One of Snyder's private equity firms, Red Zone Capital, in 2007 bought Johnny Rockets, the restaurant chain known for its 1950s-themed diners, then added those restaurants to the Six Flags parks. The company also bought Dick Clark Productions, the television home of the Golden Globe Awards, the Academy of Country Music Awards and "American Bandstand," hoping to feature some of those in the parks. A spokesman for Snyder referred calls to Six Flags.
Concerns over the future of Six Flags have grown. In September, Moody's Investors Service downgraded its rating, citing the possibility that it could fail to meet its obligations. In October, the New York Stock Exchange warned the company twice that it was not in compliance with listing standards, first because its share price had sunk below $1 and later because its stockholders equity had fallen to less than $75 million. The stock remains listed, however. It closed at 19 cents yesterday.

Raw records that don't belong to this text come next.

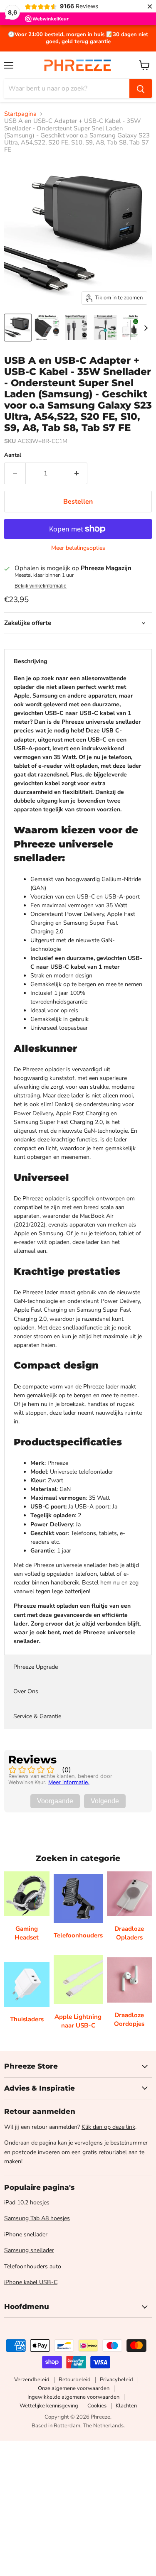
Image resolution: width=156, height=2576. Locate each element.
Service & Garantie (37, 1716)
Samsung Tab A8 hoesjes (37, 2218)
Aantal (12, 455)
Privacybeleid (116, 2379)
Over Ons (25, 1691)
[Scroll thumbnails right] (144, 328)
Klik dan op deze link (108, 2127)
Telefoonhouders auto (32, 2266)
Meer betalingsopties (78, 548)
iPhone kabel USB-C (30, 2282)
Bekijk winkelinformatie (41, 586)
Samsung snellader (29, 2250)
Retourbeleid (75, 2379)
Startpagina (20, 114)
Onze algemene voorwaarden (73, 2388)
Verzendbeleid (32, 2379)
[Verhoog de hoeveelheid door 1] (76, 473)
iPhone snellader (25, 2234)
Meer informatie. (68, 1782)
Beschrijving (30, 661)
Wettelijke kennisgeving (49, 2405)
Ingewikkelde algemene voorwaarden (73, 2397)
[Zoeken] (140, 88)
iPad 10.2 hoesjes (27, 2202)
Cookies (96, 2405)
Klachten (126, 2405)
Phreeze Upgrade (35, 1667)
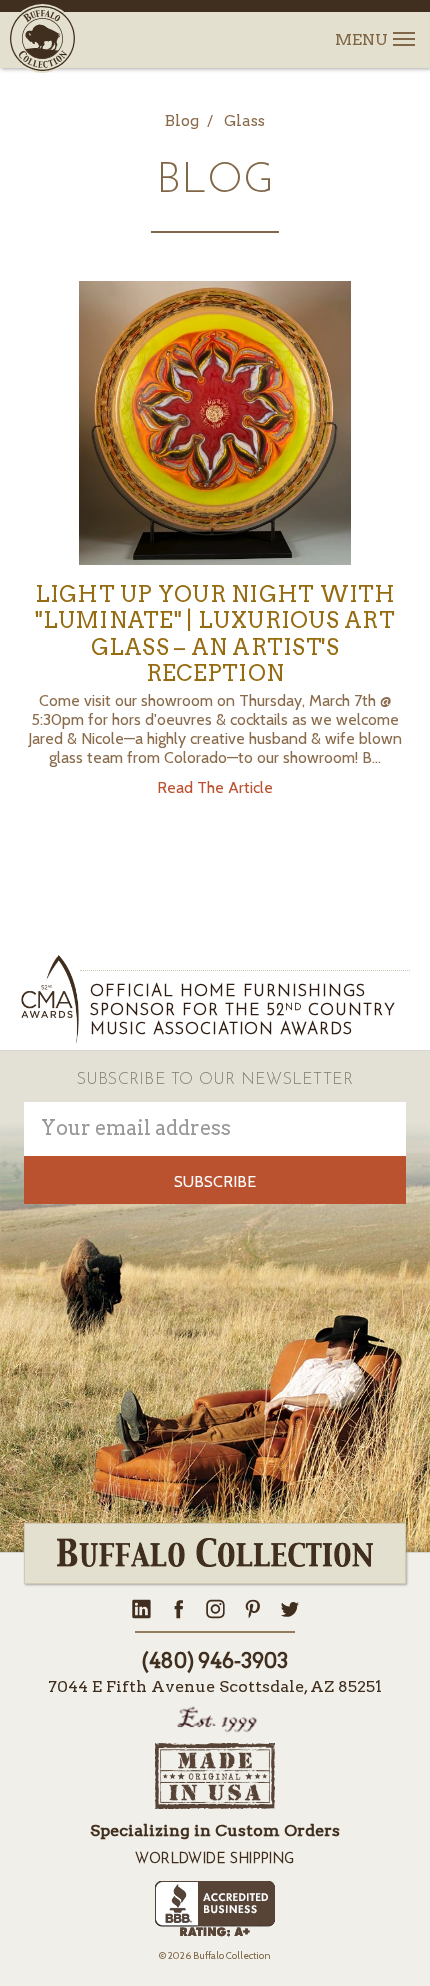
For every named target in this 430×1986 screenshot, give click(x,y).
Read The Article (215, 787)
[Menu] (402, 27)
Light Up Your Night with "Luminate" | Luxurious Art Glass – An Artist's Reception (215, 633)
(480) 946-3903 (215, 1661)
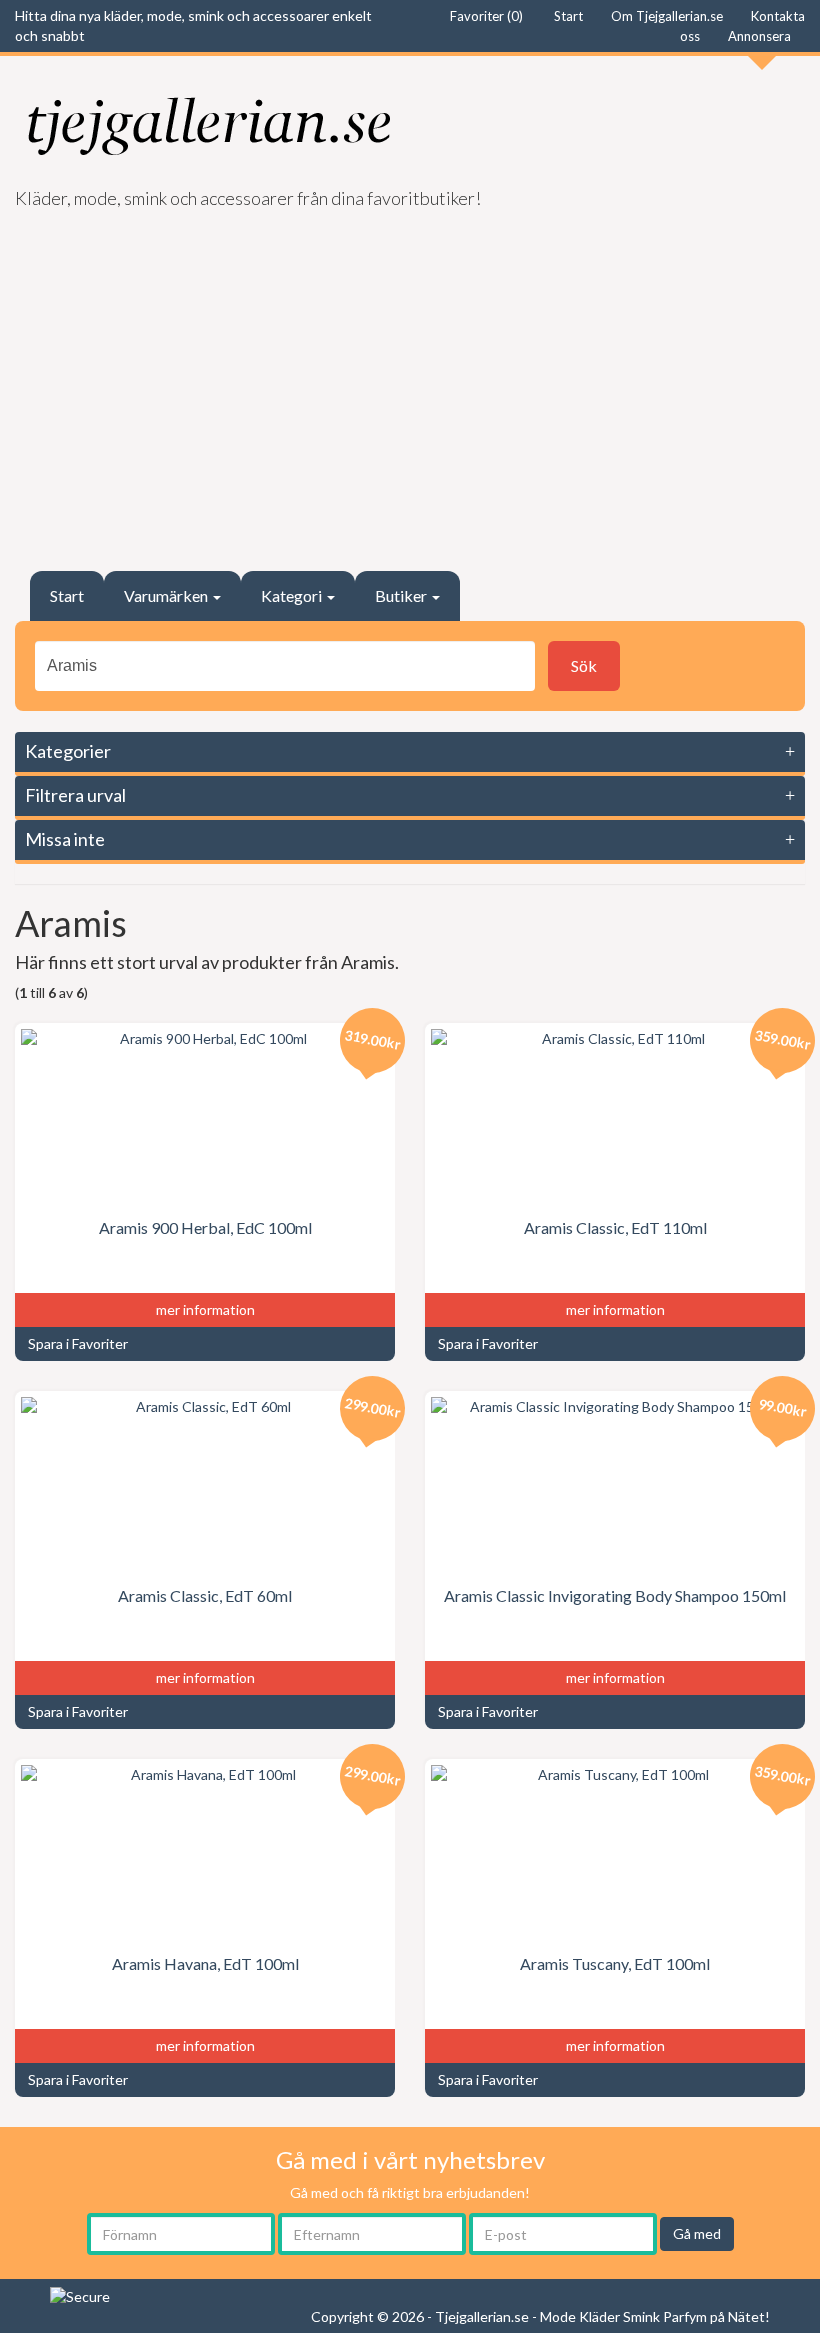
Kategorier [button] (68, 751)
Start (67, 595)
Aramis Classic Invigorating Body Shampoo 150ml (615, 1595)
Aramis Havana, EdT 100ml (205, 1963)
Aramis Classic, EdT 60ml (205, 1595)
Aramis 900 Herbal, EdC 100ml (205, 1227)
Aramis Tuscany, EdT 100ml (615, 1963)
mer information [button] (205, 1309)
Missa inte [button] (65, 839)
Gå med (697, 2233)
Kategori (293, 595)
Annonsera (759, 36)
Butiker (402, 595)
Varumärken (167, 595)
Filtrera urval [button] (75, 795)
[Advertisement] (410, 381)
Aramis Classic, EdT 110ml (615, 1227)
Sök (584, 665)
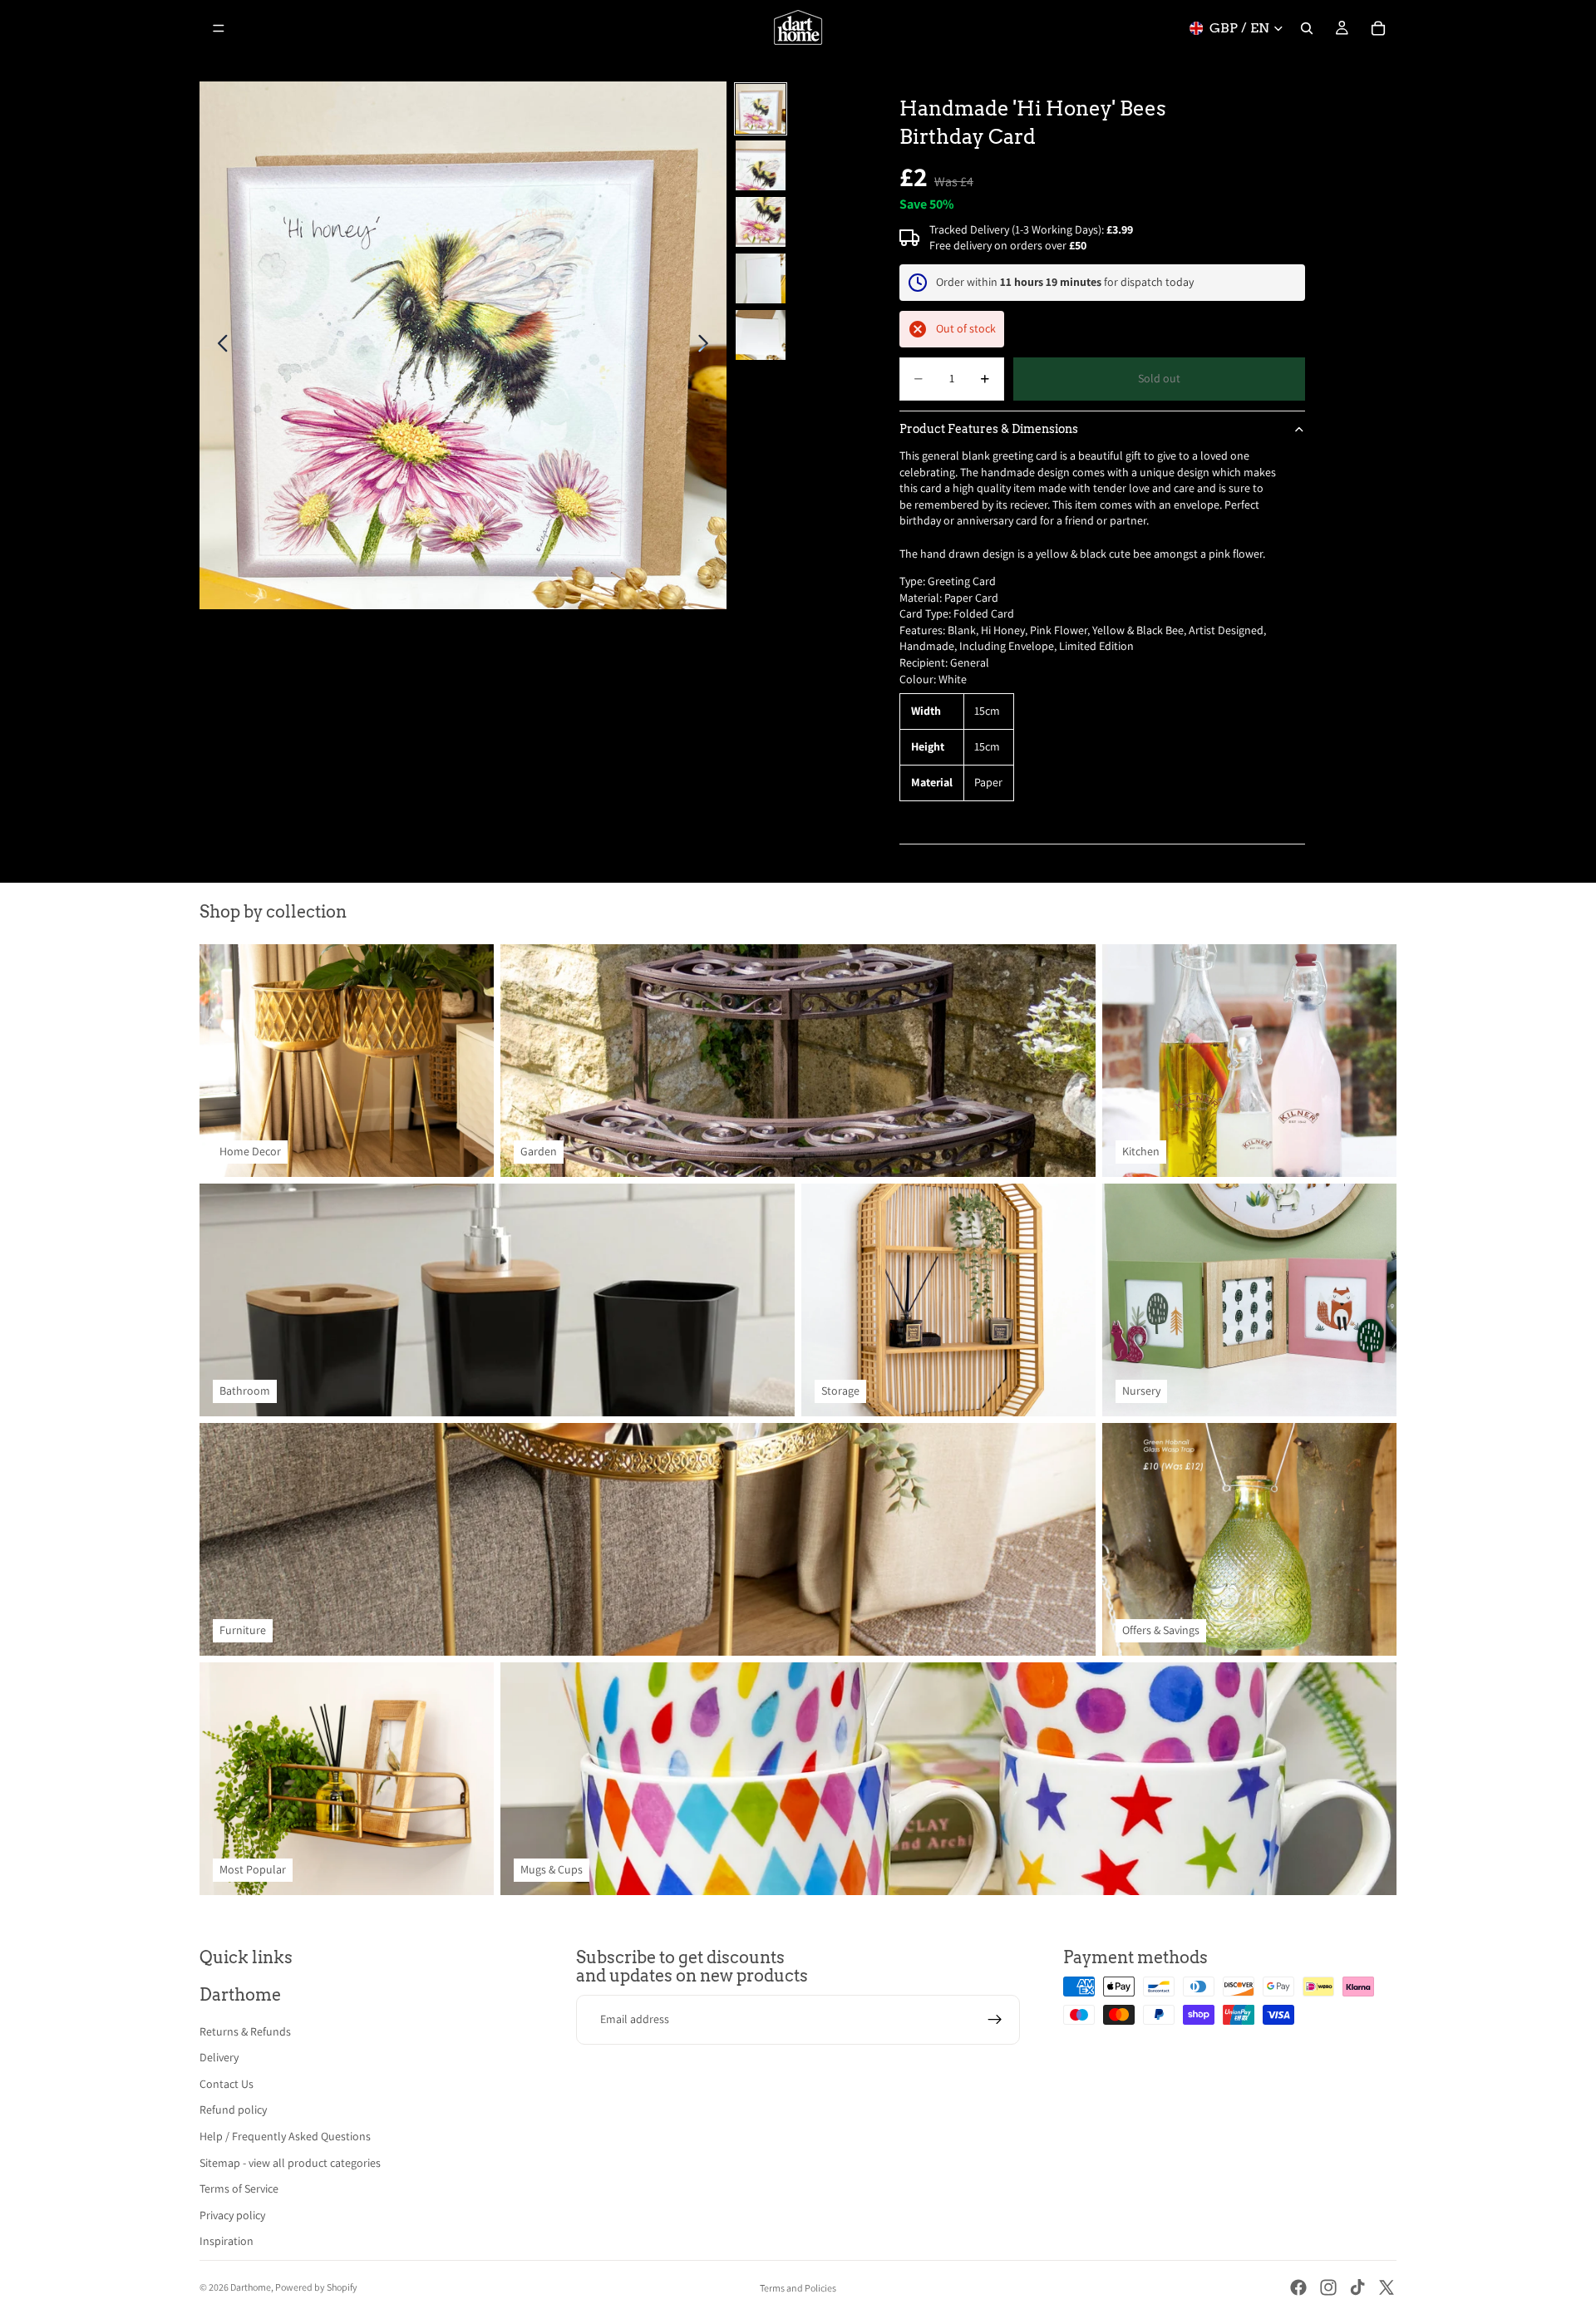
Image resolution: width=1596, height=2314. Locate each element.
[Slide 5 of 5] (761, 335)
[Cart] (1378, 28)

Six Flags' debt payments continue to weigh down its earnings. Most pressing now is an Aug. 15 deadline in which the company must pay $287.5 million to owners of its Preferred Income Equity Redeemable Shares. That could run to more than $318 million when accrued and unpaid dividends are factored in, according to the company's annual report filed with the Securities and Exchange Commission.
"It is a good business with a bad balance sheet; what we have seen is that, surprisingly, they have held up relatively well given what is going on in the economy," said Christopher Snow, an analyst with the firm CreditSights. But in regards to their upcoming debt deadline, he said, "they have to come to some resolution."